More recently, compression strategies have been adopting deep learning architecture to achieve high compression ratios while granting a pleasant and satisfying visual quality. In our investigation we focus on feature optimization for autoencoder-based codecs, generative coding strategies based on diffusion models, coding schemes based on neural implicit representation (NIR).
Point cloud are among the most versatile and widely-adopted 3D modelling formats as they can be generated using different algorithms or devices, e.g., LiDAR, ToF cameras, SfM algorithms, laser scanners, and more. The compression and transmission of static and dynamic point clouds is a challenging issue that is worth of being investigated. In our research, we designed several strategies involving classical coding techniques as well as learned compression strategies.
Low latency is a key requisite for many video transmission services. Traditional approaches focus on reducing the latency coming from transmission and coding. We propose a novel approach where latency is controlled by temporal extrapolation of the next video frames. The idea is promising since it has the potential of an arbitrary latency reduction. However several challenged must be faced to make it suitable for real-life applications: the quality of the extrapolated images; the trade-off between extrapolation complexity and latency reduction; the integration into a full-scale streaming system. We explore these topics in our recent publications and in upcoming projects.
In the Multiview Video plus Depth (MVD) format, geometry information is provided through depth maps associated with each camera. Compared to traditional 2D video, MVD requires a substantial amount of data to provide viewers with an accurate perception of scene depth. Due to the increasing demand for immersive video consumption, efficient compression and transmission of immersive media have become crucial tasks for standardization bodies. We study the problem of efficient data reduction (pixel pruning) and associated viewpoint synthesis.
Linear Video Coding LVC is an emerging paradigm for video transmission, in which all the non-linear processing steps are discarded. As a consequence, the full coding and transmission chain is linear, resulting in the fact that, the better the channel between the video source and the destination, the better the quality experienced by the latter. In order to make LVC competitive with state-of-the-art video compression and transmission systems, several challenges must be addressed. To this end, we introduce tools concerning dimensionality reduction, power allocation, and sophisticated noise models.

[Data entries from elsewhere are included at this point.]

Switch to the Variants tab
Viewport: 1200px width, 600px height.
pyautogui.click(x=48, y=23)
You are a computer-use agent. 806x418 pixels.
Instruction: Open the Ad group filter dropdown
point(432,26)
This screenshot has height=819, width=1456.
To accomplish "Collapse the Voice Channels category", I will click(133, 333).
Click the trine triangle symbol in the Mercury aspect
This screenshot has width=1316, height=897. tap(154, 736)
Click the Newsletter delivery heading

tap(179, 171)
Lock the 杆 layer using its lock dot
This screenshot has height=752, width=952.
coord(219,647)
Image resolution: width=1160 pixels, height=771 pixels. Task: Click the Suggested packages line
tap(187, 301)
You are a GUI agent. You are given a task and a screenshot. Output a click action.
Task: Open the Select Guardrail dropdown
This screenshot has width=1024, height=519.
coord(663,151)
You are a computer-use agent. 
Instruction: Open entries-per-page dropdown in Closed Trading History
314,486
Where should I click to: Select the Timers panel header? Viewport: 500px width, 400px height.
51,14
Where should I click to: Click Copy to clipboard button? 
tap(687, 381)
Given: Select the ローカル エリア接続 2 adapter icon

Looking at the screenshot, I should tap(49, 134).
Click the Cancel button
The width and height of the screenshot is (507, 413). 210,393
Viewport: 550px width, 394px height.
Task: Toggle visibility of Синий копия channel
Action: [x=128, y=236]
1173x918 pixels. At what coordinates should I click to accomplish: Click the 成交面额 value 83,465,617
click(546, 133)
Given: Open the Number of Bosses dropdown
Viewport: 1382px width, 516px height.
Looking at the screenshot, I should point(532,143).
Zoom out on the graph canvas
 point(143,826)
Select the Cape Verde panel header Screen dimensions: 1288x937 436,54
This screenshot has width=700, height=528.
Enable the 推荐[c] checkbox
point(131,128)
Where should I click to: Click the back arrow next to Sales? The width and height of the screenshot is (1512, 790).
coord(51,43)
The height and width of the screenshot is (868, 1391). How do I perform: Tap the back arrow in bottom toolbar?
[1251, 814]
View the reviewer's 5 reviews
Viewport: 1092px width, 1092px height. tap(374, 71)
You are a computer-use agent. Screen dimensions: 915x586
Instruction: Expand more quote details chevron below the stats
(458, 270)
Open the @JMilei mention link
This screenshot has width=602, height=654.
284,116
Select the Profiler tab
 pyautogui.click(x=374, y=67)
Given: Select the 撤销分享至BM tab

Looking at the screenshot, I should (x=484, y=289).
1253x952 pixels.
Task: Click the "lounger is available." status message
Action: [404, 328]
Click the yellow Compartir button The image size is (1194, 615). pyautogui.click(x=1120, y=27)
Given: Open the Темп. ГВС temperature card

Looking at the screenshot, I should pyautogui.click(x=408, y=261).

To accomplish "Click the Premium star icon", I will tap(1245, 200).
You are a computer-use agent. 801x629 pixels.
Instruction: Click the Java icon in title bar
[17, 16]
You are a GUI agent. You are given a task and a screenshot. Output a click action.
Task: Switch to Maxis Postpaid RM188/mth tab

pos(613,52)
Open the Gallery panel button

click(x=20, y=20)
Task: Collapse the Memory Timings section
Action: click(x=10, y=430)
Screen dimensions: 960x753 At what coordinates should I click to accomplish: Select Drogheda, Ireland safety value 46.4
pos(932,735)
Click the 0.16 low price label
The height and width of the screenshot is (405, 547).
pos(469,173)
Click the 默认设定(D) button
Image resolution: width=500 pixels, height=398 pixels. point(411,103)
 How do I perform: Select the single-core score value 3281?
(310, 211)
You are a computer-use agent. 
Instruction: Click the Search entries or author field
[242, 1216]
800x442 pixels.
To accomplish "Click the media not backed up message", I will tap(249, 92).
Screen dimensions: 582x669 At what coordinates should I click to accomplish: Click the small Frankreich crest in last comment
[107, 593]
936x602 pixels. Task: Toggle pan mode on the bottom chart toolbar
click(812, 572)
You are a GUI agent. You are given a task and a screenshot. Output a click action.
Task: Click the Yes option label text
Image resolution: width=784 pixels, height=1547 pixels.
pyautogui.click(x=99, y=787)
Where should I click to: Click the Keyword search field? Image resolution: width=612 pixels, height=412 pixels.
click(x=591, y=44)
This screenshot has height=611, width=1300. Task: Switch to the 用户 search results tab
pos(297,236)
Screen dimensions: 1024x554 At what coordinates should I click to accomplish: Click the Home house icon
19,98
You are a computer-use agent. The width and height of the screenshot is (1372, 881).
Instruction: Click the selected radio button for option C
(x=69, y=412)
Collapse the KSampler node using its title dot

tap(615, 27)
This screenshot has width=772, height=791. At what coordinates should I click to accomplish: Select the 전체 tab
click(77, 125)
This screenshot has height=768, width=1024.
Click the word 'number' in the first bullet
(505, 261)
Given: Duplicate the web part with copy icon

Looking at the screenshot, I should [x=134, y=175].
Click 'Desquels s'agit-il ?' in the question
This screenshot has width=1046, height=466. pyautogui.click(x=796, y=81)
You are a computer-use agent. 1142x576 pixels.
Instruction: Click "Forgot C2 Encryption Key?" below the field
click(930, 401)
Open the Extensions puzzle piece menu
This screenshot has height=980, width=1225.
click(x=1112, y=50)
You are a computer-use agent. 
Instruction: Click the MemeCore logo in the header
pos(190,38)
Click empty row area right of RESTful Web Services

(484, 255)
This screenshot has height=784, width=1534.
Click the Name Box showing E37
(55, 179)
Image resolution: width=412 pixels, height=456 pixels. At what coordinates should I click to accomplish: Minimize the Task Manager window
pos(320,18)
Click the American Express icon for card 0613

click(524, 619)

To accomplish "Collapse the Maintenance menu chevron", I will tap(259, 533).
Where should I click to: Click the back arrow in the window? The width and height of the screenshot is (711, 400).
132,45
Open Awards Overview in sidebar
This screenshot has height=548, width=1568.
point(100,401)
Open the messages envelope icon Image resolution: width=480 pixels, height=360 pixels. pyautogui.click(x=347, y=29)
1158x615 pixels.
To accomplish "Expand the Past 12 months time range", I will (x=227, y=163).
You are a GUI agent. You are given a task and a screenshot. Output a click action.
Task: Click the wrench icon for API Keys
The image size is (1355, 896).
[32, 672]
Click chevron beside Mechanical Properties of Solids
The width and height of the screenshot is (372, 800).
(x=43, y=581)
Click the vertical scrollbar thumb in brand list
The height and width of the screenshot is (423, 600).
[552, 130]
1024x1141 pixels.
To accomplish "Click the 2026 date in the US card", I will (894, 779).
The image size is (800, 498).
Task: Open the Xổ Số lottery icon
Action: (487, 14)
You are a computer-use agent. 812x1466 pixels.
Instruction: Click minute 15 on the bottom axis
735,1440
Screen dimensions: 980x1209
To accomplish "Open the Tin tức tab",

Continual learning refers to the ability of a machine learning model to continuously acquire and retain knowledge from new data while retaining previously learned information. In the MEDIA Lab we explored continual learning for semantic segmentation, focusing on the autonomous driving context.
Domain adaptation focuses on transferring knowledge learned from one domain to another related domain. It deals with the problem of distribution shift, where the training and test data come from different distributions. In the MEDIA Lab we explored domain adaptation for semantic segmentation in different settings.
Federated learning allows multiple devices or entities to collaboratively train a shared model while keeping their local data private. It enables devices to perform local model updates using their local data, and only the model updates are sent to the central server for aggregation. In the MEDIA Lab we explored federated learning in computer vision problems like image classification and semantic segmentation.
Hand gesture recognition is a computer vision task that involves detecting and interpreting hand movements and poses to understand the intended meaning or command conveyed by the gestures. In the MEDIA Lab we developed hand gesture recognition approaches exploiting image and depth data.
Multimodal learning is an area of machine learning that deals with the integration and analysis of information from multiple modalities, such as text, images, audio, and video. By combining data from different modalities, multimodal learning aims to improve the performance and understanding of complex tasks that cannot be effectively addressed by using a single modality alone.
During the last years, LiDAR point clouds are among the most challenging media to process due to sparsity, distortion, time drifts and storage space/transmission rate. We are investigating efficient learned algorithms for their processing and understanding.
Extended reality (XR) is a term to refer to augmented reality (AR), virtual reality (VR), mixed reality (MR), letting “X” be an arbitrary variable that can interpolate between these various realities or eXtrapolate (eXtend) beyond them. The technology is intended to combine or mirror the physical world with a “digital twin world” able to interact with it.
Biometric analysis and identification of users; dataset inference on generative models; phylogenetic reconstruction of multimedia contents; biometric inference from information leakages; information inference from multimedia data.